## Work request
Could you set down exactly the lines in the records below between the line holding "zima (51, 1345)" and the line holding "do města (58, 1336)", inclusive?

## Given information
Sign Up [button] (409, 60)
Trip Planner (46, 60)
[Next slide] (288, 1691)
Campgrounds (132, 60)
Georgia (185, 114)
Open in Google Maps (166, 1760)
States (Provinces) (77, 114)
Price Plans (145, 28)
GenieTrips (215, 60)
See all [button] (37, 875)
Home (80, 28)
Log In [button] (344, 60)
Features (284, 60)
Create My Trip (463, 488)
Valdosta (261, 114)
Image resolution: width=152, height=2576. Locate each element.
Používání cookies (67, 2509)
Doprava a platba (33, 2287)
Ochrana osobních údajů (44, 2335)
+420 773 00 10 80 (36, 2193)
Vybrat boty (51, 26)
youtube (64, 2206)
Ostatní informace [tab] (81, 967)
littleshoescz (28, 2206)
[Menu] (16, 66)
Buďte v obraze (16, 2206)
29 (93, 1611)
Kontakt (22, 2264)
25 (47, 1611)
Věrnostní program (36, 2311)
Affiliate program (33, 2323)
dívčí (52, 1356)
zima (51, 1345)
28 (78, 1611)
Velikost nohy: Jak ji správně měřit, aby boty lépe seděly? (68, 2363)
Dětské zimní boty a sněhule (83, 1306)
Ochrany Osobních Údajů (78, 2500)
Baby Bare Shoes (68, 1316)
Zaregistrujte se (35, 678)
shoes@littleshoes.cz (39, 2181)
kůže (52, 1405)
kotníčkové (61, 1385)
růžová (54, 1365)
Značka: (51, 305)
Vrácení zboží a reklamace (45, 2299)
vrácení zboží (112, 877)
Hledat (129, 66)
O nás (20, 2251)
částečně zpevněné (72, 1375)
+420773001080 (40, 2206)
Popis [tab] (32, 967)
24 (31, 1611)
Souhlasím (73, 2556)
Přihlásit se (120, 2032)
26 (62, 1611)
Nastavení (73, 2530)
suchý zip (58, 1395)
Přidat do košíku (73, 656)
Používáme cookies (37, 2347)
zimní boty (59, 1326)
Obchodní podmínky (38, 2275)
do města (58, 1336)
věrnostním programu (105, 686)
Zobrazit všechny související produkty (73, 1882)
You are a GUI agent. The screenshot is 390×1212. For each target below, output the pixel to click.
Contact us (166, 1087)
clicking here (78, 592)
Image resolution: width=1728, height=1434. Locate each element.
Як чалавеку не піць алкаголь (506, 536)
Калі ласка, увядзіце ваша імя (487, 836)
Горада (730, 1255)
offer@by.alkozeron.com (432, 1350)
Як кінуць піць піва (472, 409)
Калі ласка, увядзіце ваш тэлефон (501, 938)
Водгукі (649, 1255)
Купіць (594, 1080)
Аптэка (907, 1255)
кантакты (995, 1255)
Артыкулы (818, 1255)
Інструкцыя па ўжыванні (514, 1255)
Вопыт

## Completed task
zima (51, 1345)
28 (78, 1611)
Velikost nohy: Jak ji správně měřit, aby boty lépe seděly? (68, 2363)
Dětské zimní boty a sněhule (83, 1306)
Ochrany Osobních Údajů (78, 2500)
Baby Bare Shoes (68, 1316)
Zaregistrujte se (35, 678)
shoes@littleshoes.cz (39, 2181)
kůže (52, 1405)
kotníčkové (61, 1385)
růžová (54, 1365)
Značka: (51, 305)
Vrácení zboží a reklamace (45, 2299)
vrácení zboží (112, 877)
Hledat (129, 66)
O nás (20, 2251)
částečně zpevněné (72, 1375)
+420773001080 (40, 2206)
Popis [tab] (32, 967)
24 (31, 1611)
Souhlasím (73, 2556)
Přihlásit se (120, 2032)
26 (62, 1611)
Nastavení (73, 2530)
suchý zip (58, 1395)
Přidat do košíku (73, 656)
Používáme cookies (37, 2347)
zimní boty (59, 1326)
Obchodní podmínky (38, 2275)
do města (58, 1336)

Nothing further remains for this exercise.